Cerebrospinal Fluid-Derived Small Extracellular Vesicles May Better Reflect Medulloblastoma Proteomes than Those from Blood Plasma
Laura Reetz, Jamal Ghanam, Venkatesh Kumar Chetty, Lennart Barthel, Stephan Tippelt, Gudrun Fleischhack, Marie Böckmann, Katarina Reinhardt, Basant Kumar Thakur
Abstract
The understanding of medulloblastoma (MB) progression is limited by the lack of minimally invasive monitoring methods. Extracellular vesicles (EVs) carrying disease-specific signatures are promising for liquid biopsies, but clinical translation is hindered by inconsistent isolation techniques.

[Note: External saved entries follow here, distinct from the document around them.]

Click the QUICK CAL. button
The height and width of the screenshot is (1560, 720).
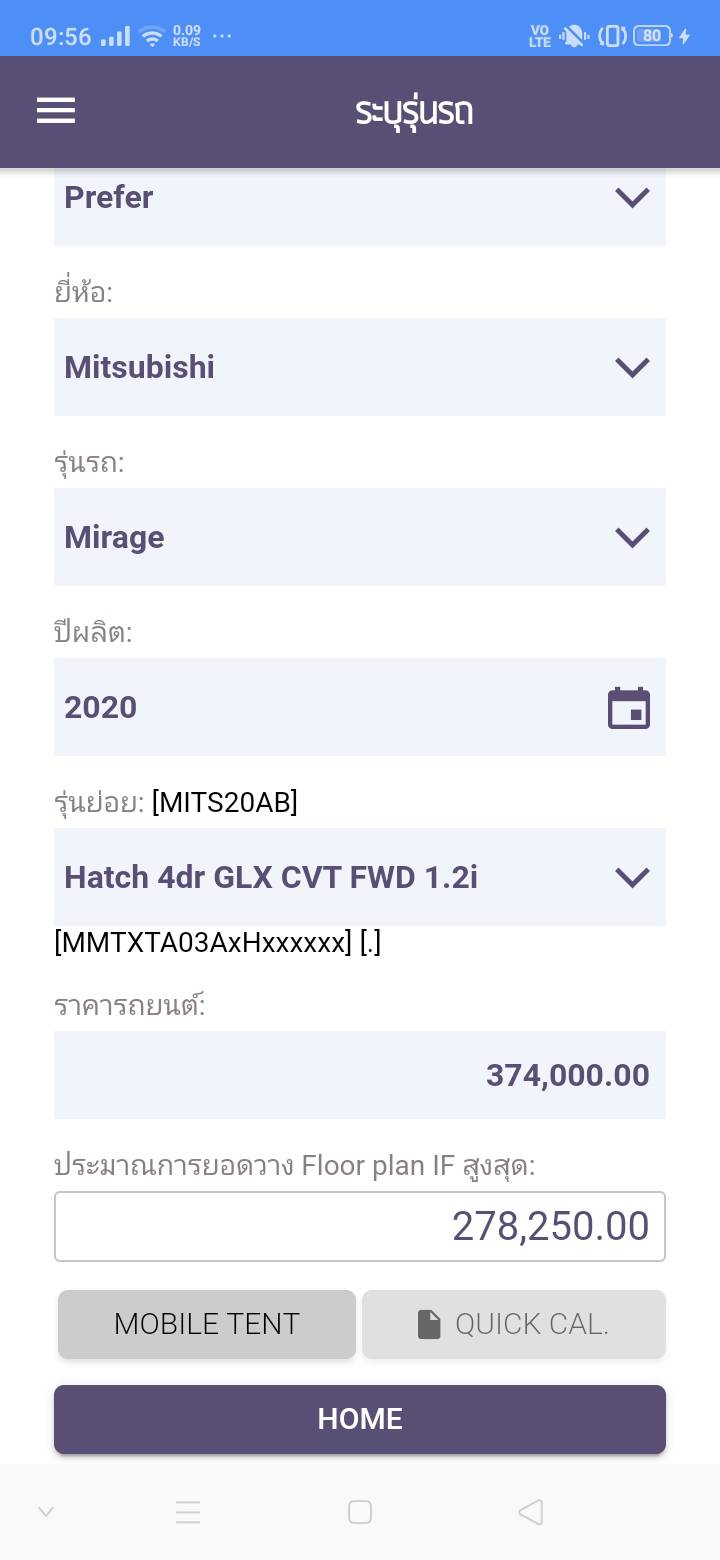click(x=514, y=1324)
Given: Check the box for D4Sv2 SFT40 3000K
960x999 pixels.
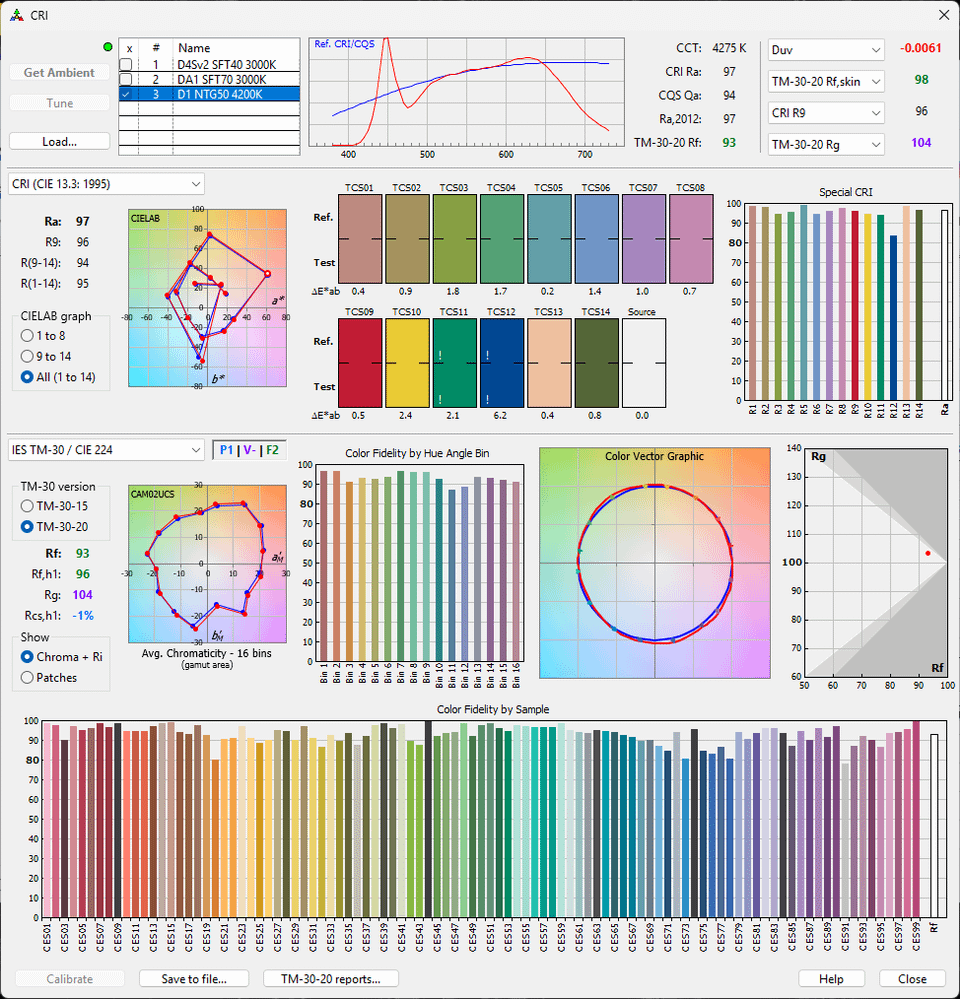Looking at the screenshot, I should click(x=126, y=63).
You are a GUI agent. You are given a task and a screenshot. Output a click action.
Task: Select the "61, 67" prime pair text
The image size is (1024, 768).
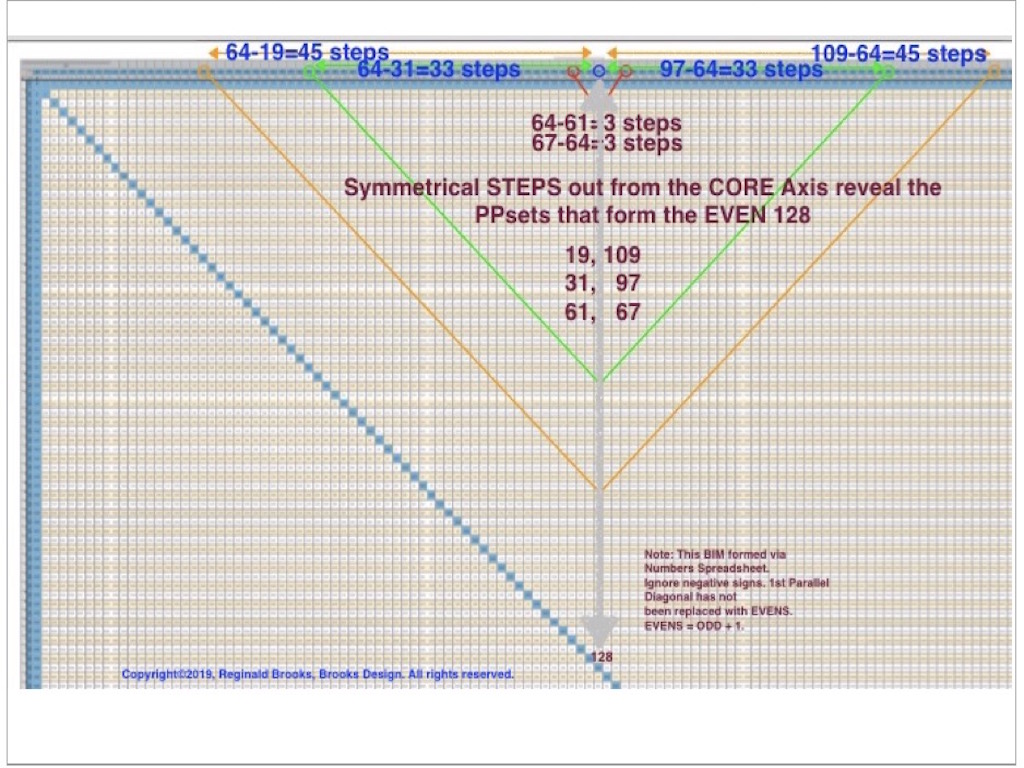(x=602, y=312)
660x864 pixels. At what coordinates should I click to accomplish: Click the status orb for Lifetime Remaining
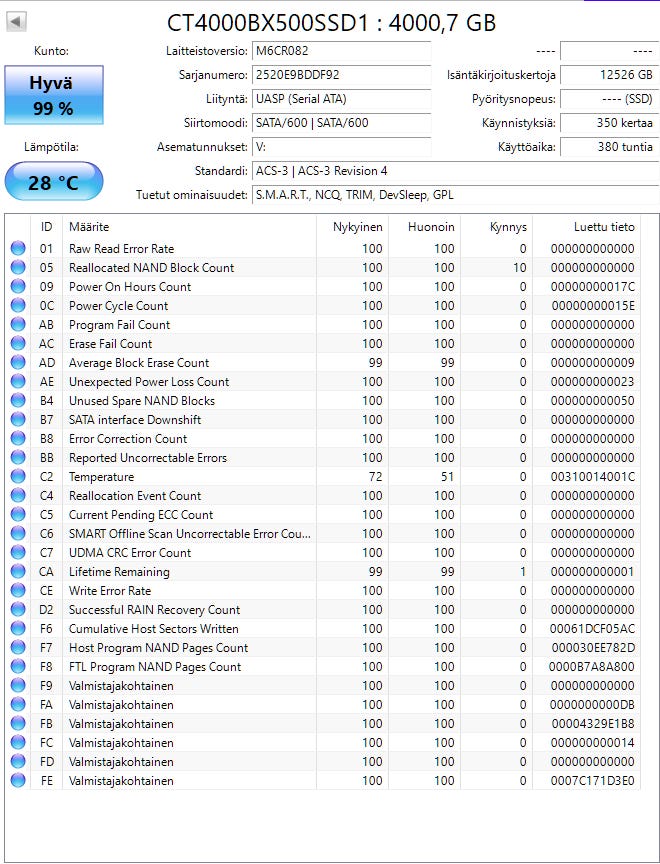click(x=18, y=571)
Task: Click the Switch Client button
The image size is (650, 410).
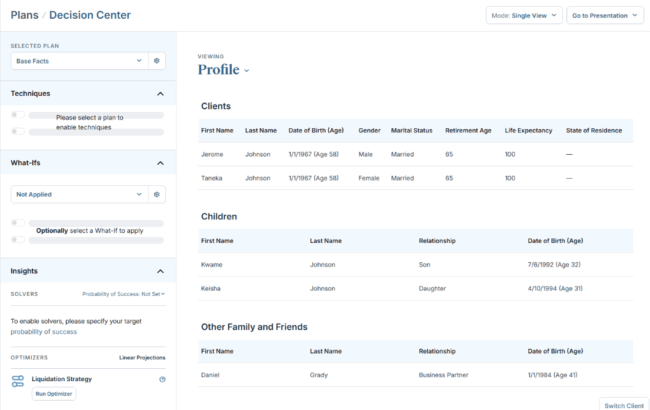Action: 624,405
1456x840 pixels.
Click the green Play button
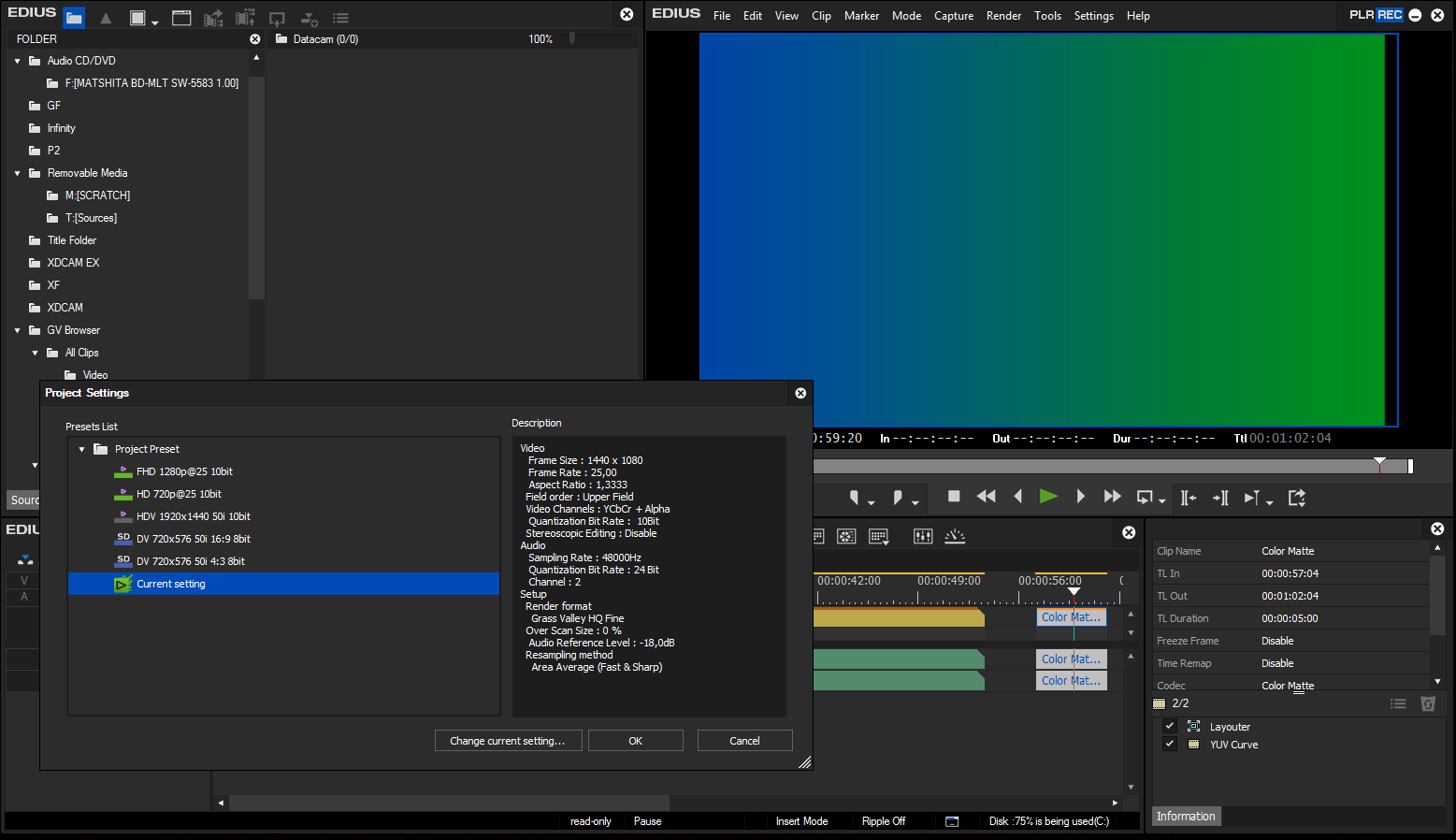pos(1048,497)
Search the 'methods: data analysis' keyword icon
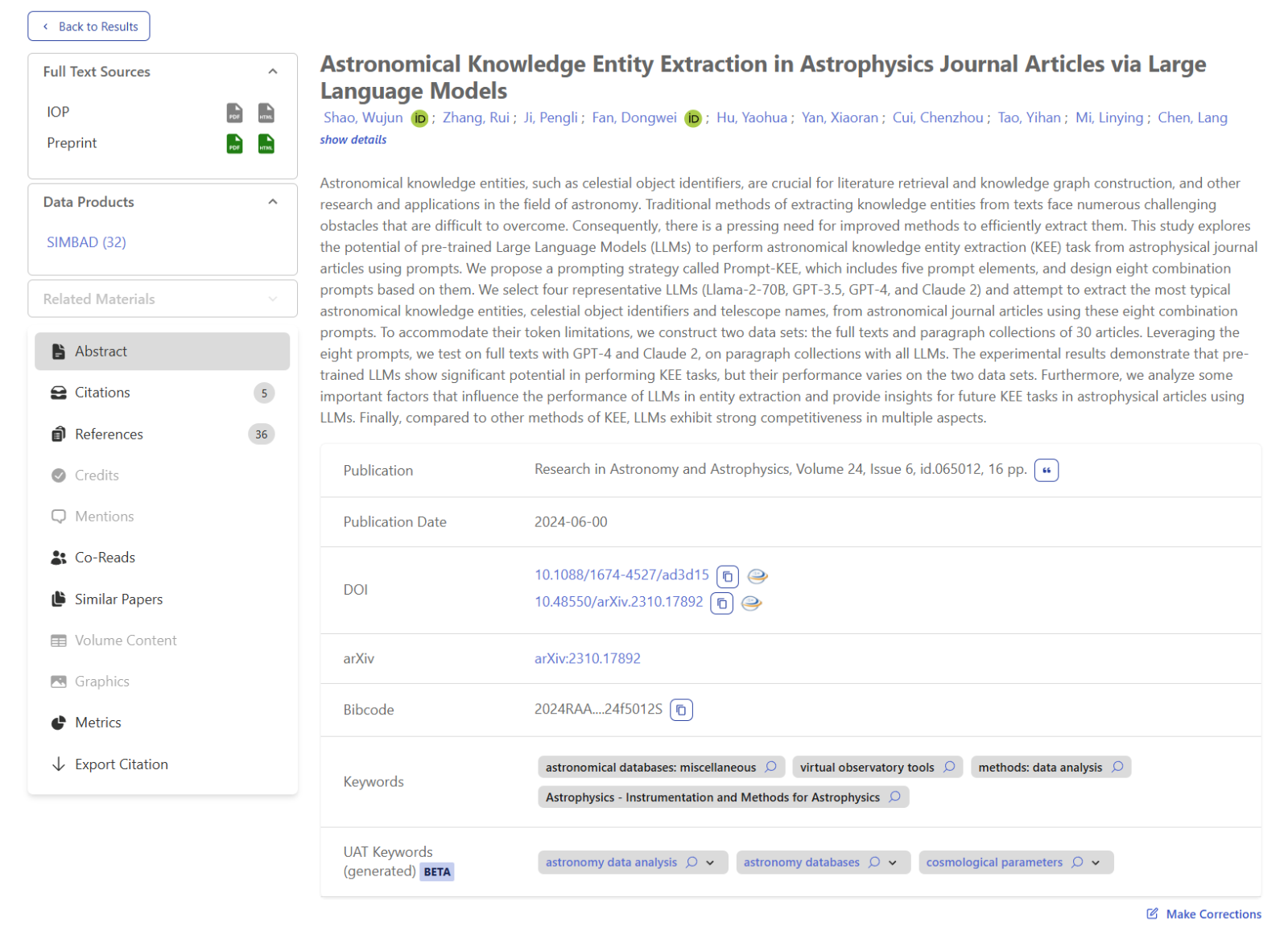 pos(1118,767)
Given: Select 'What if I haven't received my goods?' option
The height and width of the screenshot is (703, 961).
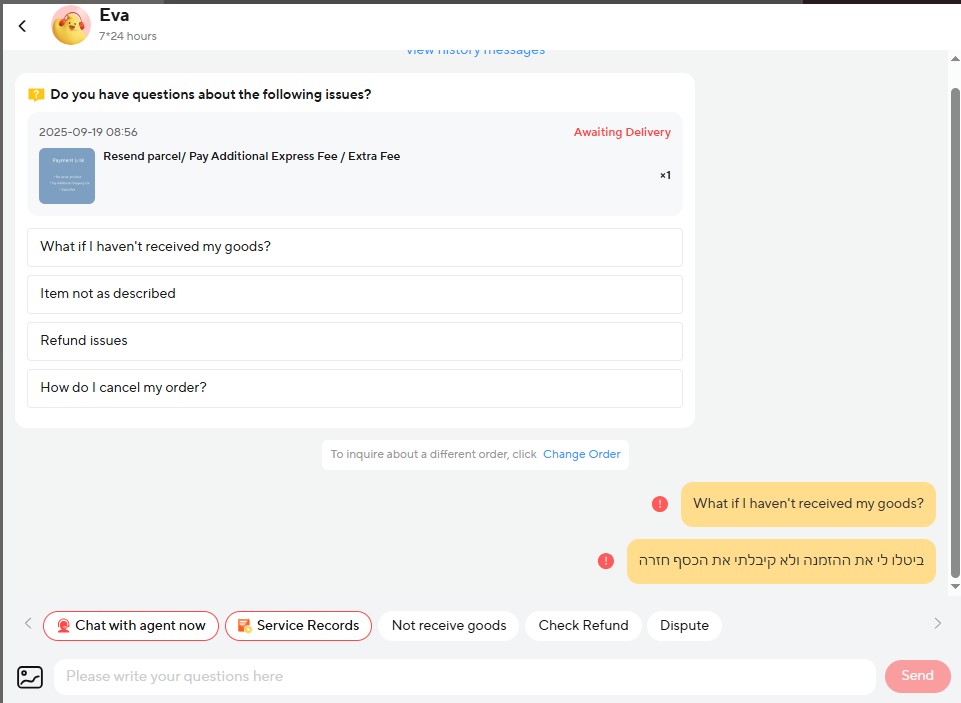Looking at the screenshot, I should (354, 247).
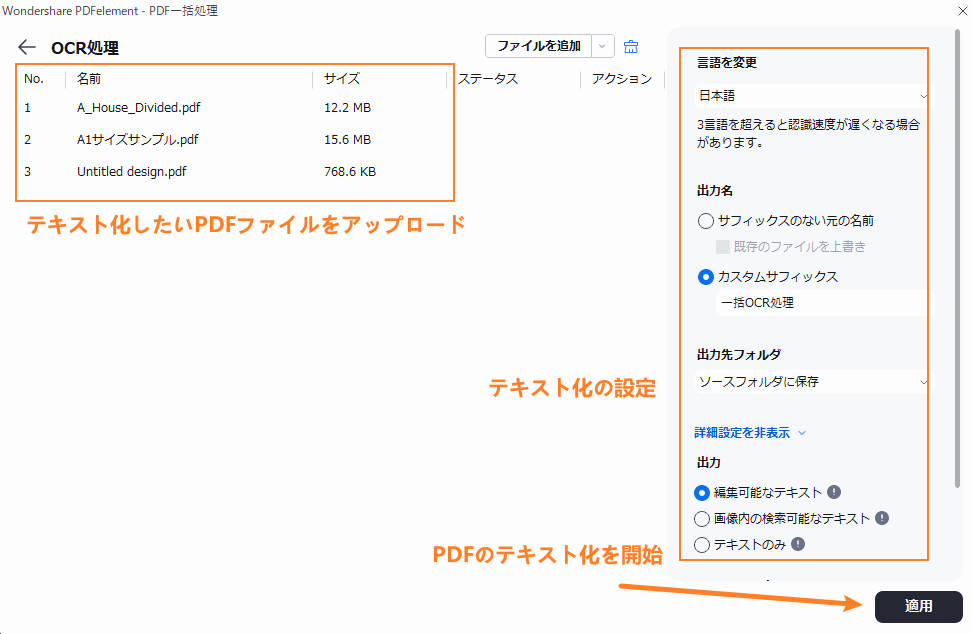Click info icon beside 画像内の検索可能なテキスト

coord(880,518)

This study compares small EVs (sEVs) and their proteomes from blood plasma (BP) and cerebrospinal fluid (CSF) in MB. Using ultrafiltration and size exclusion chromatography (UF-SEC), we isolated sEVs from pediatric patient samples. sEV proteins from matched CSF-BP samples from MB patients (MBCSF/MBBP), healthy BP controls (HCBP), and MB cell lines (MBCL) were analyzed by liquid chromatography-tandem mass spectrometry, subjected to Gene Ontology and Cytoscape analyses, and compared to published MB, CSF, and EV datasets. By optimizing UF-SEC for small volumes, we found that CSF-sEVs are smaller and elute in later SEC fractions. Proteins linked to the extracellular matrix (ECM) were enriched in MBCSF and MBCL, while integrin binding showed inconsistent patterns between MBCSF and MBBP. MBBP and HCBP showed no significant differences. Fourteen proteins from MB datasets were identified in our analysis and primarily enriched in CSF. These findings support CSF-sEVs as more informative than BP-sEVs for MB diagnosis and monitoring, emphasize the need for fluid-specific sEV isolation, and suggest that ECM components and integrins may mediate MB progression.